Powerful Steroid-Based Chiral Selector for High-Throughput Enantiomeric Separation of α-Amino Acids Utilizing Ion Mobility–Mass Spectrometry
Yuling Li, Bowen Zhou, Keke Wang, Jing Zhang, Wenjian Sun, Li Zhang, Yinlong Guo
Abstract
Stereospecific recognition of amino acids (AAs) plays a crucial role in chiral biomarker-based diagnosis and prognosis. Separation of AA enantiomers is a long and tedious task due to the requirement of AA derivatization prior to the chromatographic or electrophoretic steps which are also time-consuming. Here, a mass-tagged chiral selector named [d0]/[d5]-estradiol-3-benzoate-17β-chloroformate ([d0]/[d5]-17β-EBC) with high reactivity and good enantiomeric resolution in regard to AAs was developed. After a quick and easy chemical derivatization step of AAs using 17β-EBC as the single chiral selector before ion mobility–mass spectrometry analysis, good enantiomer separation was achieved for 19 chiral proteinogenic AAs in a single analytical run (∼2 s).
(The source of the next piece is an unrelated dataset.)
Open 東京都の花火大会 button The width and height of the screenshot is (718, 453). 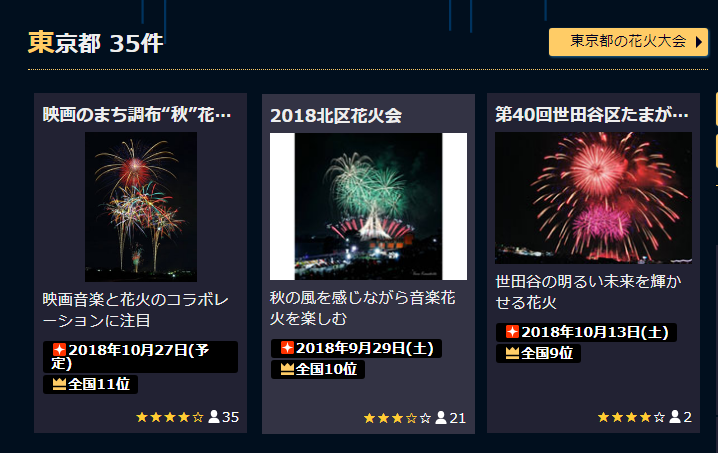(628, 42)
A linear calibration curve of enantiomeric excess was also established using [d0]/[d5]-17β-EBC. It was demonstrated to be capable of determining enantiomeric ratios down to 0.5% in the nanomolar range. 17β-EBC was successfully applied to investigate the absolute configuration of AAs among peptide drugs and detect trace levels of d-AAs in complex biological samples. These results indicated that [d0]/[d5]-17β-EBC may contribute to entail a valuable step forward in peptide drug quality control and discovering chiral disease biomarkers.